Secretário-adjunto de Educação Básica do Ministério da Educação, Helber Ricardo Vieira afirmou que ainda existe um espaço muito grande para investimentos em educação. Ele lembrou que 63% dos recursos são provenientes do Fundeb, e 29% de investimentos próprios dos estados e municípios.
Para Vieira, a educação vive agora um espaço nesse contexto de recuperação da aprendizagem, com grande necessidade quanto a diagnóstico, educação continuada e conectividade das escolas. No Brasil há hoje 108 mil escolas municipais e 30 mil estaduais.
Ao representar os alunos, a presidente da União Brasileira dos Estudantes Secundaristas (Ubes), Rozana Barroso, salientou que o menor número de inscritos no Exame Nacional do Ensino Médio (Enem) — principal porta de entrada das instituições públicas superiores de ensino no país — dá o tom da realidade da educação nacional.

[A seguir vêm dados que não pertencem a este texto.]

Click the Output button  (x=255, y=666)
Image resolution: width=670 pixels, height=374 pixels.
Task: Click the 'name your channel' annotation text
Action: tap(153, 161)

— Não há Brasil que avance quando a educação retrocede. Como vamos resolver os problemas sem formar meninos e meninas que podem contribuir? Precisamos de uma operação resgate, para que as escolas possam ter estrutura. Sabemos que muitos estudantes não estão mais nas escolas, mas trabalhando para poder comer. Esse cenário de desigualdade os prejudica.